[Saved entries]
────────────────────

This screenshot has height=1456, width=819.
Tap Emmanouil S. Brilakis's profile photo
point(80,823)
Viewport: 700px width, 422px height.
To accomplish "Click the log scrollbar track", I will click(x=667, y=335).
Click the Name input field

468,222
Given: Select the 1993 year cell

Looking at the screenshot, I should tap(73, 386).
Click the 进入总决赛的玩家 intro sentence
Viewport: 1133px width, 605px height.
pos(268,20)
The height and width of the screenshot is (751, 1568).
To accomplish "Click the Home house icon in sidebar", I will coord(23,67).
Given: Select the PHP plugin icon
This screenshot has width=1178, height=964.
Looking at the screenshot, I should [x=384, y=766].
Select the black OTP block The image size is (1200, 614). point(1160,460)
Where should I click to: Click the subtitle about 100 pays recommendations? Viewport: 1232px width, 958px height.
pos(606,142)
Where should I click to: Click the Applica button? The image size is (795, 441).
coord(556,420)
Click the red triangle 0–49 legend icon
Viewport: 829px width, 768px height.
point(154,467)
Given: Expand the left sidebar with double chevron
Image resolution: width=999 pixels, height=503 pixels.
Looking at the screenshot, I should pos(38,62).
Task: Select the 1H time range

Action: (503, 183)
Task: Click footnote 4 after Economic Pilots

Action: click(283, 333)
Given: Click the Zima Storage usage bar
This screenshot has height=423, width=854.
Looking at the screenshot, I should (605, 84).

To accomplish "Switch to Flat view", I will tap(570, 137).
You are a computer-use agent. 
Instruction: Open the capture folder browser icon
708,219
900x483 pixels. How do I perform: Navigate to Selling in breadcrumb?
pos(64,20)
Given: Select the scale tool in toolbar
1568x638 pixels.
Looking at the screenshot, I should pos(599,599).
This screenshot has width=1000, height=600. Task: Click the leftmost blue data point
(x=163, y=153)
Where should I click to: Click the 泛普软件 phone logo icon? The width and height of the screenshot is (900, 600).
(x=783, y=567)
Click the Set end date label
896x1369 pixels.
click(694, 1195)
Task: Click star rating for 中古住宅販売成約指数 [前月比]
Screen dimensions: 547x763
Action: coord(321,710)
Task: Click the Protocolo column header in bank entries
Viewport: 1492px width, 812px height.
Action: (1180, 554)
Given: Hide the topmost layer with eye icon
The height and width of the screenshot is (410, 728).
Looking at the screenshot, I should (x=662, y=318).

────────────────────

TASK PROMPT>
Please give a word-for-word repetition of the lines from the one containing "Instruction: Open the" through the last line of the data above, including both, and nothing besides.

ANSWER AREA>
Instruction: Open the capture folder browser icon
708,219
900x483 pixels. How do I perform: Navigate to Selling in breadcrumb?
pos(64,20)
Given: Select the scale tool in toolbar
1568x638 pixels.
Looking at the screenshot, I should pos(599,599).
This screenshot has width=1000, height=600. Task: Click the leftmost blue data point
(x=163, y=153)
Where should I click to: Click the 泛普软件 phone logo icon? The width and height of the screenshot is (900, 600).
(x=783, y=567)
Click the Set end date label
896x1369 pixels.
click(694, 1195)
Task: Click star rating for 中古住宅販売成約指数 [前月比]
Screen dimensions: 547x763
Action: coord(321,710)
Task: Click the Protocolo column header in bank entries
Viewport: 1492px width, 812px height.
Action: (1180, 554)
Given: Hide the topmost layer with eye icon
The height and width of the screenshot is (410, 728).
Looking at the screenshot, I should (x=662, y=318).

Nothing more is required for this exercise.